Y yo sabía, en sus ojos, había dolor, pero también felicidad, como en el verde hay amarillo y hay azul. Podía darme cuenta, pero no podía verlos por separado. Había un color diferente, que no se les parecía, a pesar de estar formado por ellos.
Pensé en lo sublime, en lo que es tan bello que puede destruirte, que puede angustiarte. Pero tal vez, era solamente la forma de ver las cosas, pues estamos definidos por nuestras acciones. Somos lo que hacemos, lo que sentimos. Somos lo que vemos, lo que descubrimos. Somos a lo que le sonreímos, pero también lo que odiamos, detestamos.

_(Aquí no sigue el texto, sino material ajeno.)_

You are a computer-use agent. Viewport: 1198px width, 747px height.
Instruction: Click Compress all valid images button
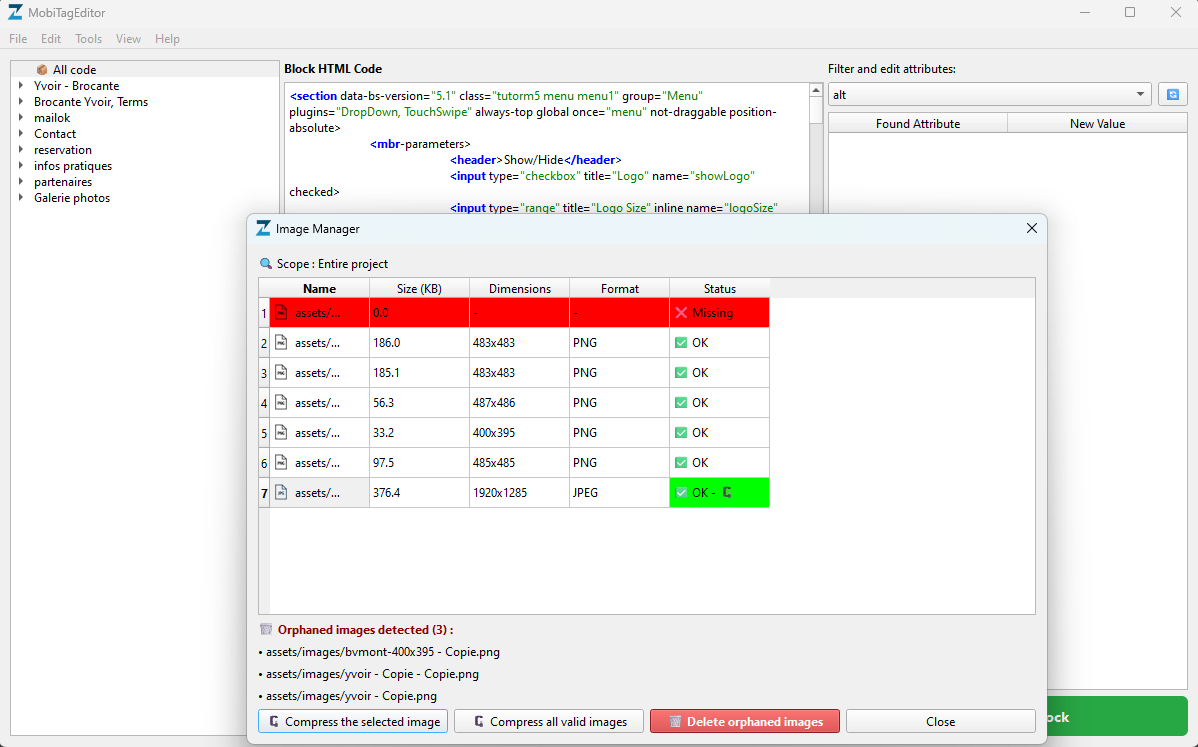coord(549,722)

Porque al fin y al cabo, tan duro parece, pero habrá algo de cierto en lo siguiente: nos sueltan, nos dejan en el mundo sin que comprendamos con precisión los porques. Absurdo buscar las respuestas, porque ni siquiera hemos entendido las preguntas. Somos libres, en ese sentido al menos, para decidir.

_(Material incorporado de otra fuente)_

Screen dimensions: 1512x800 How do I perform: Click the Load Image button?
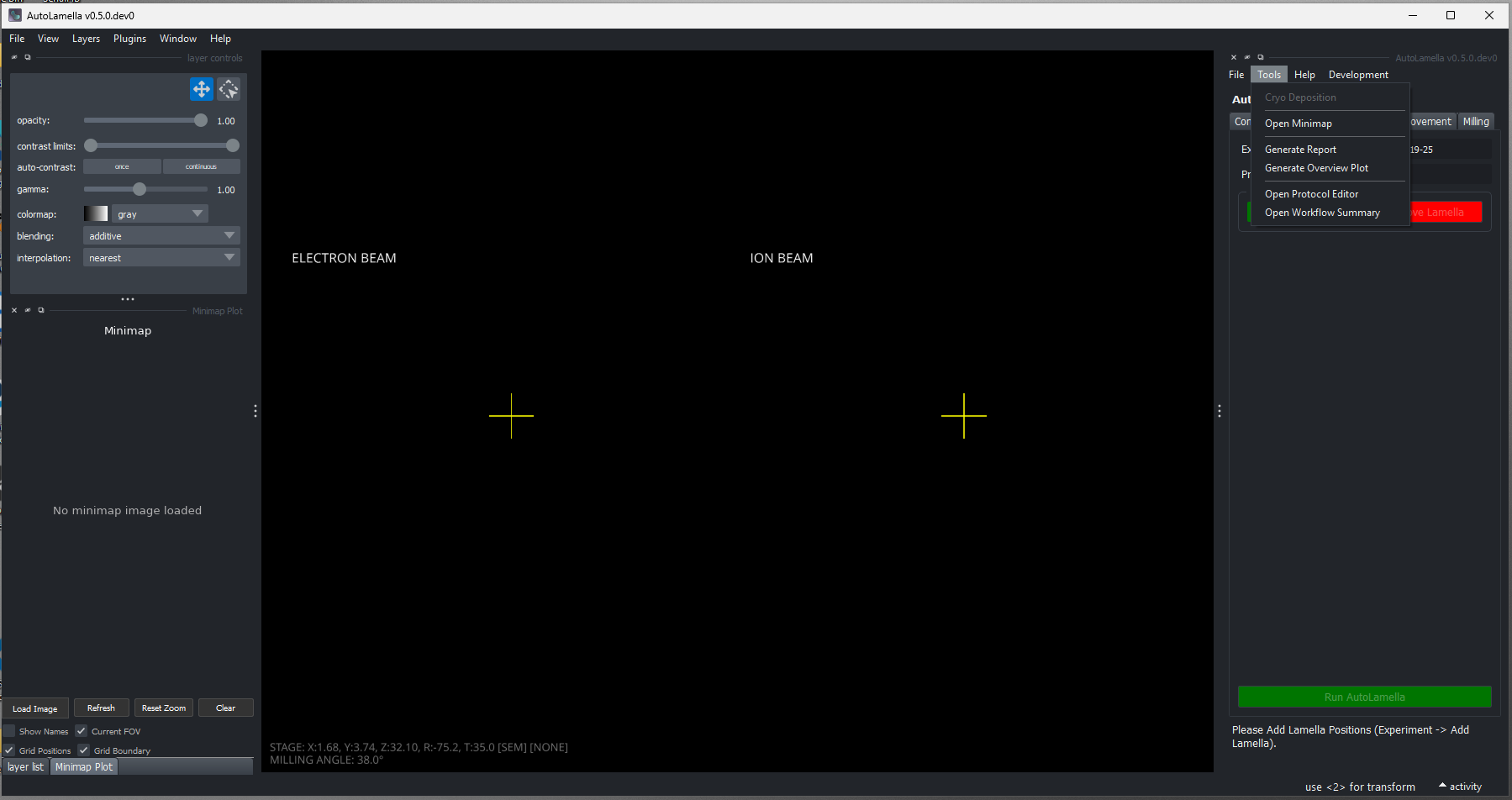coord(35,708)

Y ella contaba que desde que su marido se había muerto, había podido ordenar la casa. Que no me imaginaba lo que era antes. Aquel patio, que le servía ahora para mojarse con una manguera, que tenía plantas y una tortuga dando vueltas, era un chiquero, un verdadero almacén de basura. Que lo que no servía, lo que no sabía donde ponerse, iba al patio. Y la cocina: estaba toda envuelta en grasa, los azulejos. Y ella quería cambiarlos, pero no. Él siempre se negaba porque había que picar toda la pared. Y cuando él se fue, pudo hacer un revestimiento de madera, que dejó a la cocina, prácticamente nueva.

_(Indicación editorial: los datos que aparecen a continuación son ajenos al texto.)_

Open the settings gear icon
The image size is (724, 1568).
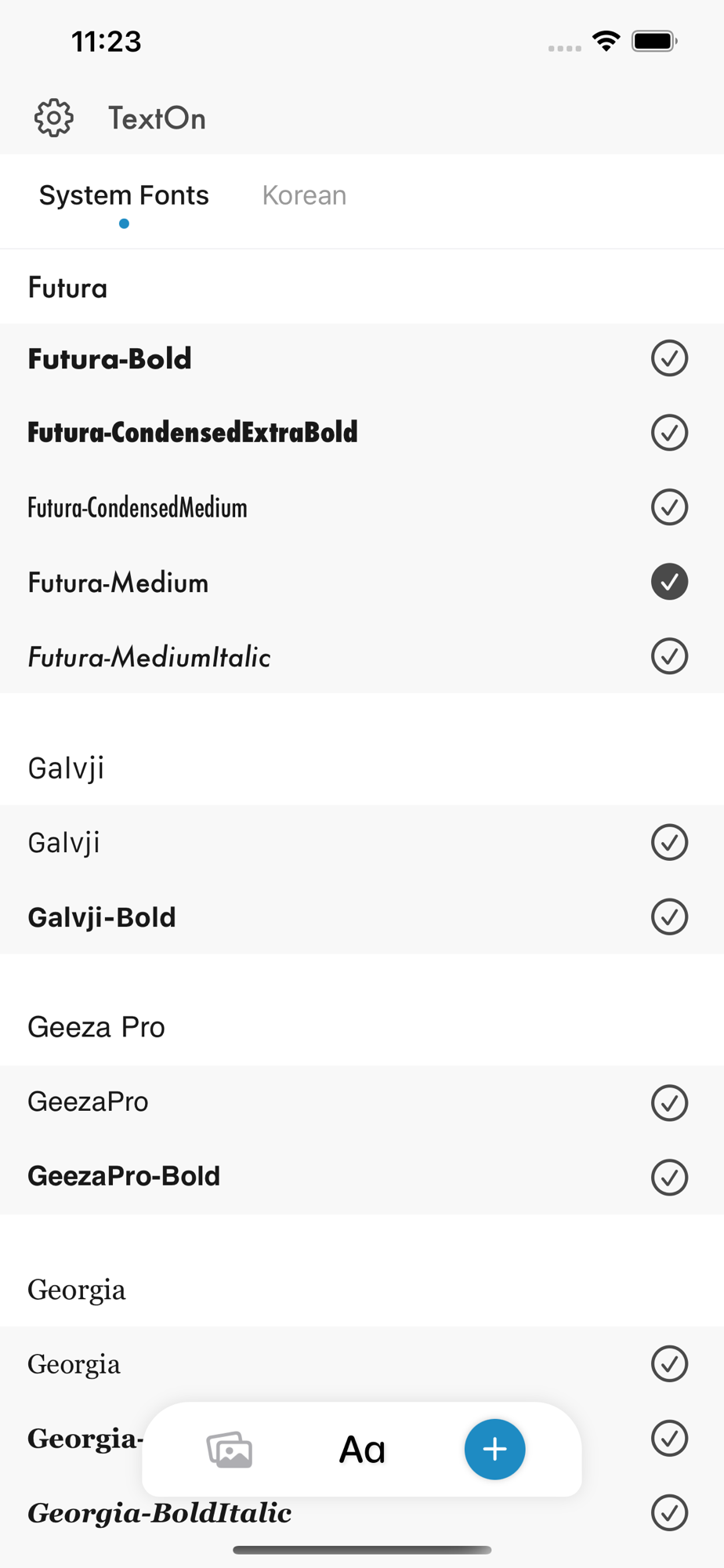[x=54, y=118]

Y sonaba extraño, porque la casa, humilde y modesta, estaba en un estado correcto. Era una casa atendida.
Y ella seguía con su vaso, y dijo que nadie la quería. Pero se contradijo al instante, porque sus vecinos la querían. Incluso la semana pasada había estado en un casamiento de unos de ellos. Unos “gays”, y que a pesar de haber estado toda la noche atenta, no se había podido dar cuenta quien hacia de “él” y quien de “ella”. Pero que lo había pasado divino, y que ellos eran dos amores de personas. Y luego se le iluminó el rostro, como se le ilumina una habitación cuando el sol entra lento por una ventana y dijo:
-A mí me amaron. Nadie me amó como él. Mi marido. Todos lo días me lo decía. Te amo viejita. Siempre. Y él era maravilloso, siempre contento, siempre te hablaba despacio, lento. Nunca me levantó la voz. Nunca. Lo extraño.